In short, use the first approach: it's neat and it's standard.
edit
"State should be optional though since
not all countries have a state. Then a
Country will connect with city
directly."
If true, that changes everything. Obviously STATE cannot be used as an identifying foreign key for CITY. So CITY must reference COUNTRY instead. STATE can be an optional lookup on CITY.

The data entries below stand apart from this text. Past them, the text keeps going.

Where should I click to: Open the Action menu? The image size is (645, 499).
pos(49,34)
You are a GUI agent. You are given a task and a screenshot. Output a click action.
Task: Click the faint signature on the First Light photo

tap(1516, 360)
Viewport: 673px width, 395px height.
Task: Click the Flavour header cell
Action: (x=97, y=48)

Although I think most countries do have some equivalent sub-division such as counties or departments. Even the microstates like Lichtenstein and San Marino have municipalities (Monaco has just the one). Perhaps the only nation which doesn't is Vatican City. So consider carefully whether to structure your data model to support one or two edge cases, or to munge the data by injecting an artificial "State" for exceptions such as the Holy See. Neither approach is entirely satisfactory.
"all these fields will be
auto-complete fields so not sure if
that alters the table structure in
anyway?"
Makes no difference.
"But who knows, few months later we
may discover some cool feature that
may need country to match with
neighbourhoods too."
Yes but then again you may not. XP has a powerful principle called YAGNI - You're aren't gonna need it. Basically, don't do a lot of work and complicate your design for the sake of some putative future requirement which might never arrive.
And if it does arrive then the first solution would be to join NEIGHBOURHOOD and COUNTRY through the intermediate tables (or table, if you don't use STATE as the referenced for CITY). Only if the performance of that query is Teh Suck! and it it stubbornly resists tuning should you consider tweaking the data model.